Hak-hak petugas pajak (fiscus) dalam
undang-undang pajak di Indonesia
antara lain sebagai berikut :
- Hak menerbitkan Nomor Pokok Wajib Pajak (NPWP) secara jabatan. Hak ini dilakukan secara jabatan oleh karena Wajib Pajak tidak melaksanakan kewajibannya untuk mendaftarkan diri dan melaporkan usahanya ke kantor pajak. Hal ini dilakukan apabila berdasarkan data yang diperoleh atau dimiliki kantor pajak ternyata Wajib Pajak telah memenuhi syarat untuk memperoleh NPWP.

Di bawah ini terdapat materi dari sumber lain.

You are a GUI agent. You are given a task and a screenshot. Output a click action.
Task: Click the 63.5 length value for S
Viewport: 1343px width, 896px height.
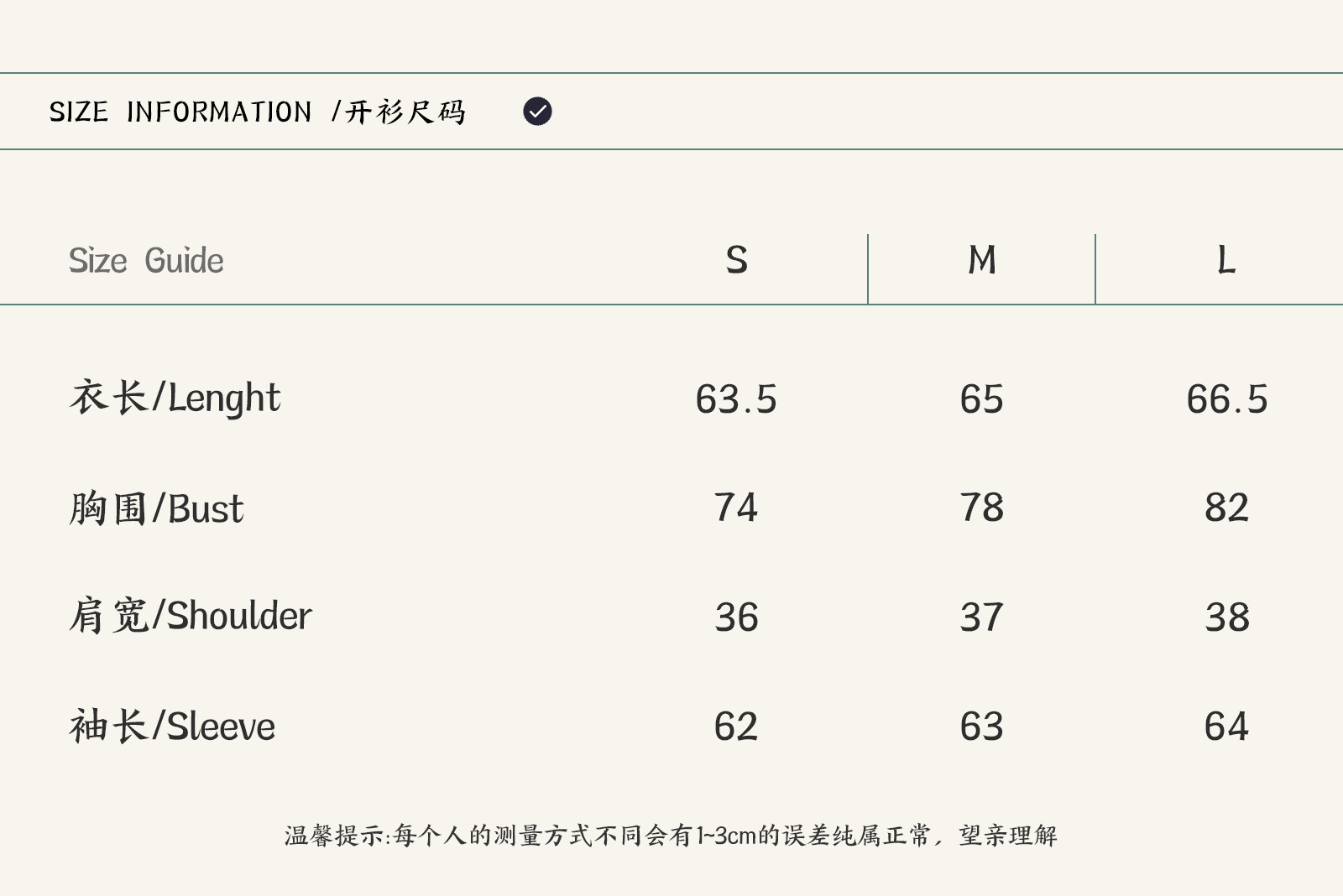736,399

- Hak untuk menerbitkan surat ketetapan pajak. Berbagai surat ketetapan pajak yang merupakan hak petugas pajak (fiscus) adalah Surat Tagihan Pajak (STP), Surat Ketetapan Pajak Kurang Bayar (SKPKB), Surat Ketetapan Pajak Kurang Bayar Tambahan (SKPKBT), Surat Ketetapan Pajak Lebih Bayar (SKPLB), dan Surat Ketetapan Pajak Nihil (SKPN).
- Hak menerbitkan Surat Paksa dan Surat Perintah Melakukan Penyitaan. Dalam hal Wajib Pajak tidak tida melunasi utang pajak sebagaimana ditentukan dalam Surat Ketetapan Pajak Kurang Bayar (SKPKB) setelah jatuh tempo pembayaran, maka fiscus mempunyai hak untuk menerbitkan Surat Paksa agar Wajib Pajak dalam waktu yang ditentukan yaitu 2x24 jam harus melunasi utang pajaknya. Apabila dalam jangka waktu tersebut Wajib Pajak tetap tidak melunasinya, maka fiscus dapat menindaklanjutinya dengan menerbitkan Surat Perintah Melakukan Penyitaan, agar terhadap harta kekayaan Wajib Pajak dilakukan penyitaan sebagai jaminan untuk melunasi utang pajaknya.
- Hak untuk melakukan penyidikan. Penyidikan terhadap Wajib Pajak dapat dilakukan oleh Pejabat Pegawai Negeri Sipil (PPNS) tertentu di lingkungan Direktorat Jenderal Pajak yang diberi wewenang khusus untuk melakukan penyidikan tindak pidana di bidang perpajakan.
- Hak melakukan penyanderaan. Hak melakukan penyanderaan terhadap Wajib Pajak yaitu apabila Wajib Pajak masih mempunyai utang pajak sekurang-kurangnya Rp.100.000.000 (seratus juta rupiah) dan diragukan itikad baiknya dalam melunasi utang.